§ PROBLEM DESCRIPTION: All lines from the one with "dataprotection@rpminc.com (216, 426)" through the final line below are to be reproduced exactly; omit the others.

(Beginning of RECORD SET)

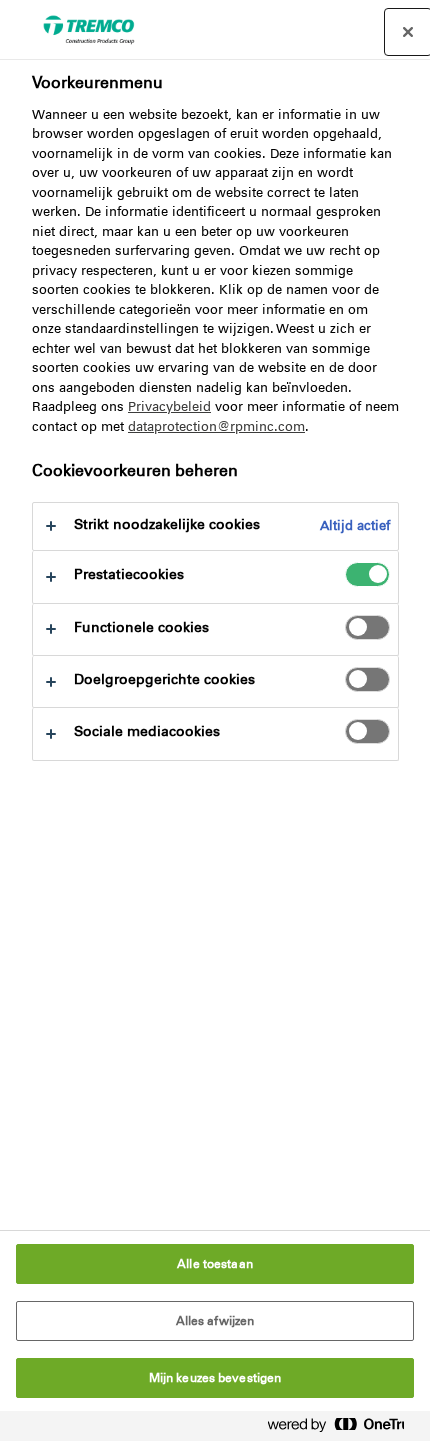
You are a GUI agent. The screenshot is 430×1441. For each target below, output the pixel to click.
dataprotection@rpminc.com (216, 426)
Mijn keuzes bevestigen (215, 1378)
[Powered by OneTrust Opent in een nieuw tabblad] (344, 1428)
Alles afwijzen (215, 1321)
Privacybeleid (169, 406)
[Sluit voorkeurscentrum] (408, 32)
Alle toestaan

(End of RECORD SET)

§ ANSWER TO THIS EXERCISE:
dataprotection@rpminc.com (216, 426)
Mijn keuzes bevestigen (215, 1378)
[Powered by OneTrust Opent in een nieuw tabblad] (344, 1428)
Alles afwijzen (215, 1321)
Privacybeleid (169, 406)
[Sluit voorkeurscentrum] (408, 32)
Alle toestaan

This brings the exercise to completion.